Interactive setup. It scans the app, then interviews you about your model import, the product brief, risk labels for critical tools, and the MCP door (theme is extracted automatically). It then proposes the handler and <VendoRoot> wiring. Every code change is permission-gated and shown as a diff. Init writes critical-tool risk answers to .vendo/overrides.json, and future sync runs respect them. Init also scans your host component registrations for statically capturable { name, component } sites and offers to wrap each with remixable: true. Every wrap is a confirmed code change like any other. Router tables with a path field are excluded. After you approve wraps, init re-runs sync so the new remixable slots capture immediately. Init detects the host framework from package.json and scaffolds only what applies. A next dependency gets app/api/vendo/[...vendo]/route.ts (under src/app when that directory exists), a layout that wraps <VendoRoot>, and, when you opt into MCP in the interview, a sibling .well-known/[...vendo]/route.ts. An express dependency gets a vendo/server.ts (vendo/server.mjs without a tsconfig.json) holding the createVendo() composition and a Node HTTP-to-fetch adapter, plus a starter vendo/ai.ts. Mount the adapter with app.use("/api/vendo", mountVendo()) and wrap the client entry in <VendoRoot> to finish. Init detects only next and express, checking next first, so an app with both gets the Next scaffold; any other host is treated as Next. dir is the app to initialize and defaults to the current directory. Init also provisions VENDO_STORE_ENCRYPTION_KEY in your host .env — a 32-byte base64 key the default composition uses to encrypt vendo_secrets at rest. The append is safe: init never regenerates the key, even with --force. Options:
  • --agent emits the setup plan as JSON and writes nothing: the detected framework, every proposed code diff, the four plain-language questions, extraction (deterministic extraction runs first, against a throwaway directory, so the plan carries the extracted tools), and riskRecommendations (per-tool advice: destructive tools should be marked critical, disabled tools reviewed before enabling).
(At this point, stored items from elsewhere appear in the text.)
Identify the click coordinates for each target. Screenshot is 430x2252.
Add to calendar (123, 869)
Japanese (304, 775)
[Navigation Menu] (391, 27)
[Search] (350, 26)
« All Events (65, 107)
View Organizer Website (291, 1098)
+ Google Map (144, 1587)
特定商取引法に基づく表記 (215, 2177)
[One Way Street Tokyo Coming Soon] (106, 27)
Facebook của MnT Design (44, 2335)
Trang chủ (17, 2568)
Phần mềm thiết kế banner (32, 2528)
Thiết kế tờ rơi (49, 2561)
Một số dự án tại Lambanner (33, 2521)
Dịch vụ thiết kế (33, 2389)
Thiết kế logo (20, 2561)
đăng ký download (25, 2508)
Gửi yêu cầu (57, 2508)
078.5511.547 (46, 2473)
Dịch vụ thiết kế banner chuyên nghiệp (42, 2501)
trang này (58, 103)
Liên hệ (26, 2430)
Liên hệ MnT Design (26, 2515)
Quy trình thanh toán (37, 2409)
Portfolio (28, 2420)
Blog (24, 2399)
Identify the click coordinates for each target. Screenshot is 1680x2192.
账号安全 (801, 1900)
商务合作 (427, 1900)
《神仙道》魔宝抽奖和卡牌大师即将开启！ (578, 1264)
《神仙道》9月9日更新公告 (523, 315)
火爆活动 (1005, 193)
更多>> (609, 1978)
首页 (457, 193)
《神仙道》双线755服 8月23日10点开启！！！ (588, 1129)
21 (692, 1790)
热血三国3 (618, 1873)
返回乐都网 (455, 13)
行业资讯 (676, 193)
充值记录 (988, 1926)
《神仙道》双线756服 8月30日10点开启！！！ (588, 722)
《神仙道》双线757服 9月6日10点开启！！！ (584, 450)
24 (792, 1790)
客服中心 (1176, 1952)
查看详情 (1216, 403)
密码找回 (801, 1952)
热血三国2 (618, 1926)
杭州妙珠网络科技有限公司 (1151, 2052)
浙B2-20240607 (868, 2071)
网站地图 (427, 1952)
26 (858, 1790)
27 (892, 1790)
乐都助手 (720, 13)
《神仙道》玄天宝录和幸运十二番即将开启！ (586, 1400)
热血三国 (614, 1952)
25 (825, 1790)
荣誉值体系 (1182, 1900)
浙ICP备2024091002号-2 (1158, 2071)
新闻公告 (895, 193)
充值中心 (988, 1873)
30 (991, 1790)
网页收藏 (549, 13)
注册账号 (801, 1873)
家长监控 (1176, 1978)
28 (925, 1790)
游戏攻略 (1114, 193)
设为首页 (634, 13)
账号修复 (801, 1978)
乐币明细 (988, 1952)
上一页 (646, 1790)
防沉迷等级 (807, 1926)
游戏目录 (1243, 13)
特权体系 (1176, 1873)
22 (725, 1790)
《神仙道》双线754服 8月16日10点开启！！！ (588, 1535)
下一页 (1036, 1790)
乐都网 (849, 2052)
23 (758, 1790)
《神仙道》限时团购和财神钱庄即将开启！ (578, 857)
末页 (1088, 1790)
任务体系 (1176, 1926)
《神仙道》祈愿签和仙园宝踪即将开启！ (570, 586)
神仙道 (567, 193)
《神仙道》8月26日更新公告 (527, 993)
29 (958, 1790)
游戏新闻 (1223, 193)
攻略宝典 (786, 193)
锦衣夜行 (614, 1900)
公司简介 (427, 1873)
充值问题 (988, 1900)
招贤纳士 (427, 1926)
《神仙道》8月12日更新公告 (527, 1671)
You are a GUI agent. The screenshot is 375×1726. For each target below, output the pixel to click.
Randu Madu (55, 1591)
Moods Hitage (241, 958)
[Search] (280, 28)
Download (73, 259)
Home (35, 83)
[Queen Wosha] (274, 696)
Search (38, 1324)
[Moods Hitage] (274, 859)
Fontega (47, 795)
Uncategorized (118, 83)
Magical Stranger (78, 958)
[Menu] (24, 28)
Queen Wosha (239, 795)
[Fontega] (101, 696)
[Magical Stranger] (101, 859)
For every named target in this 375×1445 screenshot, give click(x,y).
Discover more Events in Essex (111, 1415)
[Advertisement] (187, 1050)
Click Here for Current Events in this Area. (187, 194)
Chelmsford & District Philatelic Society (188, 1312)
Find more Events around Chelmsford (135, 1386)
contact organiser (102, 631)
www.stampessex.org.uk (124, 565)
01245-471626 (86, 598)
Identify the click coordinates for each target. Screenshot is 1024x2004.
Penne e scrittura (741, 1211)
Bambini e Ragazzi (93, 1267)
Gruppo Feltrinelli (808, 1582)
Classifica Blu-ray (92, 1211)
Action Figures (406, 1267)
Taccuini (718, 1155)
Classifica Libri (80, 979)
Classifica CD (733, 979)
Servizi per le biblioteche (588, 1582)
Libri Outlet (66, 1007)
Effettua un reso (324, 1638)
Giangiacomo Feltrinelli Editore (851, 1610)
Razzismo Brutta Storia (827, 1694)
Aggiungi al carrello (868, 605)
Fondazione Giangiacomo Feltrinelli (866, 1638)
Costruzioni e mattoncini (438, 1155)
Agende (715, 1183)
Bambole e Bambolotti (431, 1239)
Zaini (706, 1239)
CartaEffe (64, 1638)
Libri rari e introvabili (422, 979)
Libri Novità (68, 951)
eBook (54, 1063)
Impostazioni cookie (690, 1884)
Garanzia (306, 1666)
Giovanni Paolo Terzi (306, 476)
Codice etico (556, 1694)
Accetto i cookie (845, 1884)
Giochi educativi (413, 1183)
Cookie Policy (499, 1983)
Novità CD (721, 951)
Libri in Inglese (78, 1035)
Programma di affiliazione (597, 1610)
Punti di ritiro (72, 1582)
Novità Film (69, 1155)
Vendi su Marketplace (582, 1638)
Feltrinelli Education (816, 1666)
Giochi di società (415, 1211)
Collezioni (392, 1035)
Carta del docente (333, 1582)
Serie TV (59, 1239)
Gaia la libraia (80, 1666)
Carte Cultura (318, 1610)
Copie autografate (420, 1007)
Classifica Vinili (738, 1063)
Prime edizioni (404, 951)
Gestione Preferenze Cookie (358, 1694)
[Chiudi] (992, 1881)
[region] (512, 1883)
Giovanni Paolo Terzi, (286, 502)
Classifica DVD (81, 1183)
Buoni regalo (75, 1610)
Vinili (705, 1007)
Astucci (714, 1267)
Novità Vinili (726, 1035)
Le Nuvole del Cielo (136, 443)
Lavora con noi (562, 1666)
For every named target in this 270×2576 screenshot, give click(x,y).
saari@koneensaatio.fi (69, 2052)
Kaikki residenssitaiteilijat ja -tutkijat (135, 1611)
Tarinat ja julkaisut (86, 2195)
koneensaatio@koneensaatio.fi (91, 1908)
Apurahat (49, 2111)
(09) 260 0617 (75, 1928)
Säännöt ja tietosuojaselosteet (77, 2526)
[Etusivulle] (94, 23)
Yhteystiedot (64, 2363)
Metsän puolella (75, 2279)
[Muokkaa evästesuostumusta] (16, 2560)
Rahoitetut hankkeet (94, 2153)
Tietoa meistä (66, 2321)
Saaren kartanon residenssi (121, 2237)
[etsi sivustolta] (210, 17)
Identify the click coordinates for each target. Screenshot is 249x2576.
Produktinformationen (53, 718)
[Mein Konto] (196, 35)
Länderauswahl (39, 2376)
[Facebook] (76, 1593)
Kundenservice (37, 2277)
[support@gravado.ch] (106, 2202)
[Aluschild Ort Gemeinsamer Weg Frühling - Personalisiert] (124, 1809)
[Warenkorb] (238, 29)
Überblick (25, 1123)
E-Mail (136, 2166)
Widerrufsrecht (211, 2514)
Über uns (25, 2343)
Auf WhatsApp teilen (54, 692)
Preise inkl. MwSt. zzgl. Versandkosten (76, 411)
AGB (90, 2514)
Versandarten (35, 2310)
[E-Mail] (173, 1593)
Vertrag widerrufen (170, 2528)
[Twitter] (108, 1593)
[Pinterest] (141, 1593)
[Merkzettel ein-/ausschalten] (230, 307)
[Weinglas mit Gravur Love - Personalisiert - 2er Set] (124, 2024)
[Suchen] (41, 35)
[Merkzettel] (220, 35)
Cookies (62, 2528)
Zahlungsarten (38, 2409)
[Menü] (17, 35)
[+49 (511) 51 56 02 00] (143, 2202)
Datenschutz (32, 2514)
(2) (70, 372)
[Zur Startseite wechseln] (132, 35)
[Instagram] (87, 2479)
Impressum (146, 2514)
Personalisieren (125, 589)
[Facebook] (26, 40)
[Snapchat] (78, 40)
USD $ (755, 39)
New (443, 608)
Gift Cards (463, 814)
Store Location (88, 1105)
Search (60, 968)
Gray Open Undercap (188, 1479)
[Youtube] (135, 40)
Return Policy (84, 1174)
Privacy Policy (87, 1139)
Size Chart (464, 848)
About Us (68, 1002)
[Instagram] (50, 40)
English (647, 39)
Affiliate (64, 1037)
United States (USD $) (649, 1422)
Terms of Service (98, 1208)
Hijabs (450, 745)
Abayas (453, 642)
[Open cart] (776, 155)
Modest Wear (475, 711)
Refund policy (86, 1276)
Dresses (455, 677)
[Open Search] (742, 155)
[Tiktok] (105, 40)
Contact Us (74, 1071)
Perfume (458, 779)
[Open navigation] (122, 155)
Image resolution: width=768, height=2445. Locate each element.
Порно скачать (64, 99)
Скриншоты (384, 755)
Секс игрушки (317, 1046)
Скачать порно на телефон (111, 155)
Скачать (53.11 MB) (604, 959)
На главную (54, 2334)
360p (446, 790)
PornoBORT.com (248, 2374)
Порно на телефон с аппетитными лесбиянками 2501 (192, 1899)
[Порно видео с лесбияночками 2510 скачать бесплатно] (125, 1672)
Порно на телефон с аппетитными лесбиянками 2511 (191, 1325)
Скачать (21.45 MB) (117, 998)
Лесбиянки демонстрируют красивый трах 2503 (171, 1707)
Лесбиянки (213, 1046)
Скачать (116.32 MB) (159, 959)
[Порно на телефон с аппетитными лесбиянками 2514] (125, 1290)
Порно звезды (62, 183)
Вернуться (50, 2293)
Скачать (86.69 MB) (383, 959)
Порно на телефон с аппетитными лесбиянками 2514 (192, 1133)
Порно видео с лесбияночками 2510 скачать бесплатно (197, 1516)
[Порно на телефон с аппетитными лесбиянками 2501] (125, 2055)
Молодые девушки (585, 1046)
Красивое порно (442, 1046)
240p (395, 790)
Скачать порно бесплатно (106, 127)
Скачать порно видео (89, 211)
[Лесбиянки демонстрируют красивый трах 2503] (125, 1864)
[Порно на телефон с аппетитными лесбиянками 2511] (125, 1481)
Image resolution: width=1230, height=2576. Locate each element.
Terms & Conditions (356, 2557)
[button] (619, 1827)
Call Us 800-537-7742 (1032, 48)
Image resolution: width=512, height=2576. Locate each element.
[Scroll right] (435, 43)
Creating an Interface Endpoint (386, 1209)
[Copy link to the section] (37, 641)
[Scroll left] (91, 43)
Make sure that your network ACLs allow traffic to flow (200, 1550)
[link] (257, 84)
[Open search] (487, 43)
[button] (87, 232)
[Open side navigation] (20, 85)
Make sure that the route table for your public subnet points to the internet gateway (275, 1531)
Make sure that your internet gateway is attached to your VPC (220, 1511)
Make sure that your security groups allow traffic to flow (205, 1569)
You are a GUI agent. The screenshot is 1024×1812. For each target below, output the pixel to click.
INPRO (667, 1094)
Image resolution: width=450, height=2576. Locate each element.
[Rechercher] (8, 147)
  • --yes skips the interview, shows the proposed diffs, and approves every code change. Combine it with --model-import and --brief for unattended setup.
  • --force regenerates Vendo-owned files under .vendo/. It does not replace existing host source files.
  • --model-import <specifier> sets the module that exports the host’s AI SDK model (default @/lib/ai for Next.js and ./ai for Express).
  • --brief <text> supplies the product brief written to .vendo/brief.md.
Init rejects options it does not recognize and exits 1 before doing anything, so a flag the installed CLI does not support (for example --agent on an older version) can never be silently dropped and turn a read-only request into a writing init. When the host repo has a .claude/ directory and no .claude/skills/vendo-setup/SKILL.md, init also offers (through the same diff consent as every code change) to install the vendo-setup agent skill shipped inside the npm package. An edited copy is never overwritten or re-prompted; deleting the copy makes init offer it again on the next run, like any missing scaffold. Init also proposes idempotent predev and prebuild hooks in package.json so extraction runs alongside your existing dev and build scripts:
If either script already exists, vendo sync is prepended. Existing formatting is preserved. The change is shown as a permission-gated diff like every other init proposal, so you can accept or decline it.

vendo doctor [dir]

Checks wiring and makes one live /status round trip. It recognizes both Next.js (catch-all route plus a layout that mounts <VendoRoot>) and Express (the server composes createVendo from @vendoai/vendo/server; the client mounts <VendoRoot>). It ends with the config line that unlocks each remaining block. Doctor also runs two live HTTP probes against the running dev server so silent credential-forwarding traps surface before you ship:
  • Present-mode forwarding. Doctor calls POST /doctor/present and the composition executes a synthetic same-origin tool. The echo route reports booleans indicating whether the doctor’s authorization and cookie headers reached the host API. The probe fails with actionable text when VENDO_BASE_URL is unset or points at the wrong origin, when the binding is cross-origin, or when the dev server is down. No credential values are printed, logged, or persisted.
  • actAs mint and verify. Doctor calls POST /doctor/act-as so the host-configured createVendo({ actAs }) mints auth material and the host’s own principal resolver accepts it. This works with any actAs implementation, including the actAs presets. When actAs is unconfigured, doctor warns but does not fail; mint or verify errors produce actionable failure text.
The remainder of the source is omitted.